WORK INSTRUCTIONS:
a) Which place names appear in the book review about Elmira? List all of them.
b) Could you rewrite the paragraph of the book review about Elmira that begins "The book describes more than" as a short bulleted list that keeps its main facts?

TEXT BLOCK:
********************
Maxfield discusses the administration of Elmira, both on the ground and in relationship to superiors in Washington, D.C. He suggests, consistently with the work of some other scholars on Civil War prisons, that conditions in Elmira were in part due to an attempt by the Union to retaliate against the Confederacy for the conditions of the Andersonville prison. While raising this possibility, Maxfield points out that his goal is not to cast blame or provoke argument between one side or the other but rather to educate people about the brutalities of the Civil War and to see that the treatment of POW's in the conflict is not forgotten.
The book describes more than the conditions in the camp. Maxfield shows how tragedy struck early when on July 15, 1864, a train full of prisoners from Maryland crashed into an oncoming coal train near Shohola, Pennsylvania, resulting in many deaths and injuries of the prisoners and their Union guards. The book also describes the daily life of the prisoners at Elmira and the various activities some of the men found to avoid boredom. The book includes many images of the camp, the prisoners, and the administrators which help bring Elmira to life for the reader.
********************
LISTING:
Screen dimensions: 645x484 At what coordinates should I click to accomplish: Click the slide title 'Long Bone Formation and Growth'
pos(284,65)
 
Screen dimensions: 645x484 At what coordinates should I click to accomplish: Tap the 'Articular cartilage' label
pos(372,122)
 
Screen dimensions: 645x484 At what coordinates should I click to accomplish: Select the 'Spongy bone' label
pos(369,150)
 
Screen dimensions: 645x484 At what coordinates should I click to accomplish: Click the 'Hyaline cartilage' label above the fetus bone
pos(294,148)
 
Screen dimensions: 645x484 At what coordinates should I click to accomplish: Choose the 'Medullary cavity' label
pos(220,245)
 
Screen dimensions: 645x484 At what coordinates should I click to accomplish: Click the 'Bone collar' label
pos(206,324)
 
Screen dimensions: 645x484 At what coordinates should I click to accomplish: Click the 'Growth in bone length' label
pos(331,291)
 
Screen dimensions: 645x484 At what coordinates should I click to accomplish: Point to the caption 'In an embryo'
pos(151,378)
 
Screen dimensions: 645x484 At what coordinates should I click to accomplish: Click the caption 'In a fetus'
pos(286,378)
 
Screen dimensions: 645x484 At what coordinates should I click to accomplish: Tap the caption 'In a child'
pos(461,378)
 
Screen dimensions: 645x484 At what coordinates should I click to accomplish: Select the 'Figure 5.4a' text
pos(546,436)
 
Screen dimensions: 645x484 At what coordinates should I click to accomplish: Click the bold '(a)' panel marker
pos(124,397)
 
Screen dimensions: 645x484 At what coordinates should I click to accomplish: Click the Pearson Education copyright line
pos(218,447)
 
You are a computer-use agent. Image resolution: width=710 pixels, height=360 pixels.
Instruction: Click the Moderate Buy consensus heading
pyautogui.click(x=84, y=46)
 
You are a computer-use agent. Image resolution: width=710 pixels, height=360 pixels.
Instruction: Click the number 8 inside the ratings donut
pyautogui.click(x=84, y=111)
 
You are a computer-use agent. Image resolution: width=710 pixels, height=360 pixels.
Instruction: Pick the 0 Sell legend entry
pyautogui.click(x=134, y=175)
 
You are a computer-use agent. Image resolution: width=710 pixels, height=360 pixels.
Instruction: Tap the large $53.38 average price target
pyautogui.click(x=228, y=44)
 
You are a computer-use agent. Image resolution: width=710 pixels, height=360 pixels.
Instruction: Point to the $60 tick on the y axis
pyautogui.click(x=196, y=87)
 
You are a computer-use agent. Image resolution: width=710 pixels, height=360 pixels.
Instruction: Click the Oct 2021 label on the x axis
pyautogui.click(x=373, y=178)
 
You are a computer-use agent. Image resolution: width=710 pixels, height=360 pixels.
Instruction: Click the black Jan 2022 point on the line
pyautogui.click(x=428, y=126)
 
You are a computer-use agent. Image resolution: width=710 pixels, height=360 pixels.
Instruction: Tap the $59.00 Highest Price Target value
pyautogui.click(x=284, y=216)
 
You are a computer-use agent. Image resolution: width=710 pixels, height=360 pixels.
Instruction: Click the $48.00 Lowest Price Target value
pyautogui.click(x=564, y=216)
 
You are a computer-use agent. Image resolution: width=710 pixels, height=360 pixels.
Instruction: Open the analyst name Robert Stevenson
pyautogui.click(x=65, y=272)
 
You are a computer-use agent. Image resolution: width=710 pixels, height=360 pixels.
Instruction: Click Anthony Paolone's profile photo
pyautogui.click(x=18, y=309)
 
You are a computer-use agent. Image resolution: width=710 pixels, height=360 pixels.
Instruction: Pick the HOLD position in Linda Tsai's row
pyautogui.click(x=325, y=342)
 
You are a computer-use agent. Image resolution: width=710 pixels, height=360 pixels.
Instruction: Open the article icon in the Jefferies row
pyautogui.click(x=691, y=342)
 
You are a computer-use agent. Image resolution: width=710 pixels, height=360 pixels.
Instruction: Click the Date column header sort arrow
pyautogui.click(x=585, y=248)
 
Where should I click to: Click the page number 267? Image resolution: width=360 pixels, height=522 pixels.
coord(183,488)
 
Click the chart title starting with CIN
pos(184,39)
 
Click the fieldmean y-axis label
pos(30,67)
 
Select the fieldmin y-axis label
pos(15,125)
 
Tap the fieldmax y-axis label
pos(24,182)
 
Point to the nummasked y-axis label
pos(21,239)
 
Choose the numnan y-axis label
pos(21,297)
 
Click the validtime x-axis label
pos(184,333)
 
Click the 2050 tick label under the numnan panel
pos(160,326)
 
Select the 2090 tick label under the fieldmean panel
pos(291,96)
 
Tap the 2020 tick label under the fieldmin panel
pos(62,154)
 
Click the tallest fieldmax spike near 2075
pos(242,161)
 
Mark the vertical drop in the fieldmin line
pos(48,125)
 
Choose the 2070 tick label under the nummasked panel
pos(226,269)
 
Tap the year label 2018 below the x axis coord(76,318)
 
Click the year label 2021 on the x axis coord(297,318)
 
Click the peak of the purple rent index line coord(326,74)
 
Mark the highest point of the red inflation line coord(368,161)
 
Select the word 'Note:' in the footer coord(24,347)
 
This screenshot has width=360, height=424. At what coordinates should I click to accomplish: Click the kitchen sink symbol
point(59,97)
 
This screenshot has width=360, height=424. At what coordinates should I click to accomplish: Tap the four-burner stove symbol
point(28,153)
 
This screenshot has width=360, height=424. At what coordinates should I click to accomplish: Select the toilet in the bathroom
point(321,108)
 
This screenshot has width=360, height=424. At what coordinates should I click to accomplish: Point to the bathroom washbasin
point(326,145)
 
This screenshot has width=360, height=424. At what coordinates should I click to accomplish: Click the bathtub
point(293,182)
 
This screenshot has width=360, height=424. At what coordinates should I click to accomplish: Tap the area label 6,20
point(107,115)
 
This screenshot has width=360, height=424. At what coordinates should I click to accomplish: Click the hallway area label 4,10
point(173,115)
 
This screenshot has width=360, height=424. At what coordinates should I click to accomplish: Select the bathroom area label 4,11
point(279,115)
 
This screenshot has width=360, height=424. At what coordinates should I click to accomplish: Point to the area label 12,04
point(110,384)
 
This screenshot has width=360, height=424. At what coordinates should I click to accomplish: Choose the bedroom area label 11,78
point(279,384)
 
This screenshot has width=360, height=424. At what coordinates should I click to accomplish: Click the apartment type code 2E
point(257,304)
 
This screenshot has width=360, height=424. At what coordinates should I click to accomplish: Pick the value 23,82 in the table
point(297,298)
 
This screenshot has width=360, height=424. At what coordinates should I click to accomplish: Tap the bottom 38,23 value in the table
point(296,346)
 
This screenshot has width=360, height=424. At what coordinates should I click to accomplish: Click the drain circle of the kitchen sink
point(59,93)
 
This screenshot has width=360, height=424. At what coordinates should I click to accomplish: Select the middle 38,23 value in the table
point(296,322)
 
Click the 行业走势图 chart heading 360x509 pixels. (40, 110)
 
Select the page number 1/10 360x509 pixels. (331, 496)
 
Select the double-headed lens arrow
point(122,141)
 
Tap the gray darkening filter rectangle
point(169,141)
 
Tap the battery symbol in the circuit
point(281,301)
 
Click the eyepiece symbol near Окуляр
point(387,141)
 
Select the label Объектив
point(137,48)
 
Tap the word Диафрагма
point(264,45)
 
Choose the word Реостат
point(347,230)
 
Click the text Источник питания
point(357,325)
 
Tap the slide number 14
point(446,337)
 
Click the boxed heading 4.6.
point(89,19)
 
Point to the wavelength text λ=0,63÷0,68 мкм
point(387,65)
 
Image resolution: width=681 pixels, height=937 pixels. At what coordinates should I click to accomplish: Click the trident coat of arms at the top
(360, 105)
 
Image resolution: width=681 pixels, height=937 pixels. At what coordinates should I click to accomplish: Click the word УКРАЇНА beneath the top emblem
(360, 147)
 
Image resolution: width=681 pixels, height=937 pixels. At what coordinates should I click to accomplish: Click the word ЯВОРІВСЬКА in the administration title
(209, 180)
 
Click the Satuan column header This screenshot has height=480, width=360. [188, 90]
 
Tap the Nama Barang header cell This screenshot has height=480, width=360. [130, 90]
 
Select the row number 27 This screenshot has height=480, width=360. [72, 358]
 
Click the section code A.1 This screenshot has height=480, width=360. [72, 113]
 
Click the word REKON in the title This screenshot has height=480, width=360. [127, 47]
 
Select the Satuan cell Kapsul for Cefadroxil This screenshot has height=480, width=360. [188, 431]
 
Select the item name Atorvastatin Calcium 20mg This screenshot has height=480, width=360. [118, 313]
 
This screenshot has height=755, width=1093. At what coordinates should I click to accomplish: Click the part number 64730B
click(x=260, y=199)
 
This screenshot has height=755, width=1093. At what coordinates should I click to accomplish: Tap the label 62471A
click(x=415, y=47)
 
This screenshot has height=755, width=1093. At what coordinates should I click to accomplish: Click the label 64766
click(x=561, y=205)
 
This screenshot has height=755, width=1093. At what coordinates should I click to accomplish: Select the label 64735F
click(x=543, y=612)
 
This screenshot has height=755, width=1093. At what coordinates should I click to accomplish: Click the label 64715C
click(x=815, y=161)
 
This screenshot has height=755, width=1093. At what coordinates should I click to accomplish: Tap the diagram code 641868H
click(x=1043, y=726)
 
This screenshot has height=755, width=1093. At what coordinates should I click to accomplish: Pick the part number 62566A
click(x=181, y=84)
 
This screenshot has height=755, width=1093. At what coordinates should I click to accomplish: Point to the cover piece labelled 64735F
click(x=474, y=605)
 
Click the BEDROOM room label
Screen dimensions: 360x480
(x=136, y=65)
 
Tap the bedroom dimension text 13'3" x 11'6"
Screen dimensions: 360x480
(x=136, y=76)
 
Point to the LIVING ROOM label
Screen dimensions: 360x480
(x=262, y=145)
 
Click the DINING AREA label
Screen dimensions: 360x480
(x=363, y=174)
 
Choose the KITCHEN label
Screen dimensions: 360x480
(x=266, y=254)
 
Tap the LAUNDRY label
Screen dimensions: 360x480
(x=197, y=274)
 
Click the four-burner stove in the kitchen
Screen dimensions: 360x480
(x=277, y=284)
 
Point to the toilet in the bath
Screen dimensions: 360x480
********************
WRITTEN RESPONSES:
a)
- Elmira
- Washington, D.C.
- Andersonville
- Maryland
- Shohola
- Pennsylvania

b)
- The book covers more than camp conditions.
- On July 15, 1864, a train carrying prisoners from Maryland crashed into an oncoming coal train near Shohola, Pennsylvania, killing and injuring many prisoners and Union guards.
- It describes prisoners' daily life at Elmira and the activities some used to avoid boredom.
- Many images of the camp, prisoners, and administrators help bring Elmira to life.